My attention span is so short – “how short is it?” you ask. Taking care of Dale is pretty demanding right now and in between keeping him fed and comfortable and trying to take back my house which was pretty much run by two teenagers for two weeks is proving a daunting task. I start to do something and Dale calls and I forget what I was doing before that and start something else and yesterday evening my son walked up to me and asked what was for supper and I had to grab the kitchen counter and stare out the window while I collected myself so I wouldn’t take his head off. I had been trying to start supper for 4 hours and at that point as long as Dale got fed I really didn’t care if anyone else ate. By 7 P.M. I was trying to finish the dishes (the dishwasher croaked while I was at Baylor with Dale), trying to fold the last load of clothes for the day, putting up food, getting Dale a snack and then while Dale napped I mowed about half the back yard. At 9 P.M. I asked Jessica to sit with her dad while I took a shower which by the way is a great place to cry your eyes out without anyone knowing. At 11:30 Dale had his pain pill and I fell into bed, read half a page of my book and that’s the last thing I remember til this morning and now it’s time to start all over again. Dale felt a little better this morning and every tiny bit of progress is reason to celebrate. Yesterday was rough on him because we had to go to the dialysis center where he had to sign all the forms and answer all the questions to get started on hemodialysis again. He was in pain by the time we got through and it is such a depressing place and he feels like he is starting over from where he was two years ago. He really isn’t because we can still do transplant once he gets clear of infection and built back up, but right now while he feels so bad physically it seems that way to him. He is worried about bills and work and everything and keeping him motivated and hopeful is as important right now as the physical stuff. My mantra these days is just get through this day – for him and for myself.

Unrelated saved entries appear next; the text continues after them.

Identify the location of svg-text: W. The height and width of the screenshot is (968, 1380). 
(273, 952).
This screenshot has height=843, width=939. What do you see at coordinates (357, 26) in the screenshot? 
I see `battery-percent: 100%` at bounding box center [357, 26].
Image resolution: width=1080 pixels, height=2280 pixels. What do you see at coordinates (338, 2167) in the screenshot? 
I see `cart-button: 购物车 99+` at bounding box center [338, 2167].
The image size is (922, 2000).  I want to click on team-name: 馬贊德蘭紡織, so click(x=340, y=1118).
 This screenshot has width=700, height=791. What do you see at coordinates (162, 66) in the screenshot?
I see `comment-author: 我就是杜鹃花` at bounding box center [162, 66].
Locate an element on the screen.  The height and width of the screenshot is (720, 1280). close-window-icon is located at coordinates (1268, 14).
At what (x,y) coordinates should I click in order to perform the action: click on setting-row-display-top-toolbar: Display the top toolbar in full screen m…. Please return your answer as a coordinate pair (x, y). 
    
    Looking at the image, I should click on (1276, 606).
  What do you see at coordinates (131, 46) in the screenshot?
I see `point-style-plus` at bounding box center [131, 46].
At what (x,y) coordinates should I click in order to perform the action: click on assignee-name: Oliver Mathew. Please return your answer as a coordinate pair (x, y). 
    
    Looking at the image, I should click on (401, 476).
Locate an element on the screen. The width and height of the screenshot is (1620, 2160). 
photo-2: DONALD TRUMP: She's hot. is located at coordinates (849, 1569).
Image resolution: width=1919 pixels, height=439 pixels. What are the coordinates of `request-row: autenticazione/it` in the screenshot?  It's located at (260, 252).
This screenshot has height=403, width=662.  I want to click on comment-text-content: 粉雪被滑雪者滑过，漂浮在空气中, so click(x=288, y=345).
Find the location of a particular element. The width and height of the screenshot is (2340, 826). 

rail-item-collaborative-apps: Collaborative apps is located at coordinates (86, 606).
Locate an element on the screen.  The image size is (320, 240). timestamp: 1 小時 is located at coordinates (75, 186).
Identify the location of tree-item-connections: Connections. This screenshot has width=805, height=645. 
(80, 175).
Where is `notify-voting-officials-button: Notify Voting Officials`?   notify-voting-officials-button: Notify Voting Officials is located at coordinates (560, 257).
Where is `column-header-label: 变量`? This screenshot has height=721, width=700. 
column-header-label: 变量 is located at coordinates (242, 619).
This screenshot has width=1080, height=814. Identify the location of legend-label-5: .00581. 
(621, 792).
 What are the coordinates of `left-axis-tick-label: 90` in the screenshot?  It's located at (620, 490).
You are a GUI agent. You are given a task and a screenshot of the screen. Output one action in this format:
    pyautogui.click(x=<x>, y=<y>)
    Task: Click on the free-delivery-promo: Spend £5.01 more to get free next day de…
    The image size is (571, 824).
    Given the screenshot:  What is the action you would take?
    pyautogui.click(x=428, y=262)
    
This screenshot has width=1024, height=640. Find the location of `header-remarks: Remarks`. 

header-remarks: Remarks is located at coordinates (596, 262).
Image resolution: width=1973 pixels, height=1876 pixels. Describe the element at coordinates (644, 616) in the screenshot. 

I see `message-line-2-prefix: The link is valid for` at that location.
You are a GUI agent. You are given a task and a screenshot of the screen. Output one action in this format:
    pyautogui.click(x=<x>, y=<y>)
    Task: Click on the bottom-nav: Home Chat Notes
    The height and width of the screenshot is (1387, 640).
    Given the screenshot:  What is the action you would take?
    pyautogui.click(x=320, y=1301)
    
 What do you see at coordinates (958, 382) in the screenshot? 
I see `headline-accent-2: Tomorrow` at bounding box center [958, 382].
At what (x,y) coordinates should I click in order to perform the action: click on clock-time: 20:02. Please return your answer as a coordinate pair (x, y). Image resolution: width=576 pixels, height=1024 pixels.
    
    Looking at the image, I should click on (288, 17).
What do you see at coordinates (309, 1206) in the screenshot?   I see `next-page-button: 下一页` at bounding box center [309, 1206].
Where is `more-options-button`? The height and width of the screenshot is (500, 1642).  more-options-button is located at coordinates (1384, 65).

Last night Dale said I was an angel.  I told him I would remind him of that when he was well and got irritated with me about something.  I’m saving brownie points for the future when I plan to have my nervous breakdown.

Back from Hell

“According to Dante, the road to moral redemption can be reached only after confronting evil in the world and in one’s self.” There are nine circles of hell and I feel as though we have been on a tour of at least seven in the past thirteen days. To watch someone you love be in pain and be completely helpless is at least one level of hell. To be afraid that person may never come back to you as the person they have always been is another – to think they might die is well , about as far down as you can go. I’ve heard that God brings us trials to teach us things and if this was a lesson I hope I am learning it and that He will give me a rest because I feel like my heart is like dandilion fluff – one good breeze and the pieces would scatter forever. I have felt God holding me up and it is only through Him that I was able to do every single thing I knew to make this okay. I know that god guided the docs and nurses – even the ones who were wrong and sometime I will understand it but for now I am just tired and so very thankful that we are home and that Dale is recovering. He is so weak and still has some pain but we have come through hell and I can’t believe that God would have brought us this far if He didn’t have a plan for our future. I have to trust and rely on that. For now I am going to just sleep in my own bed and pray that Dale is able to sleep through the night. For all the prayers and caring that came our way – there are no words. I felt each and every prayer and it held me together when I needed it and pulled me through multiple melt-downs. Goodnight friends, and thank you God.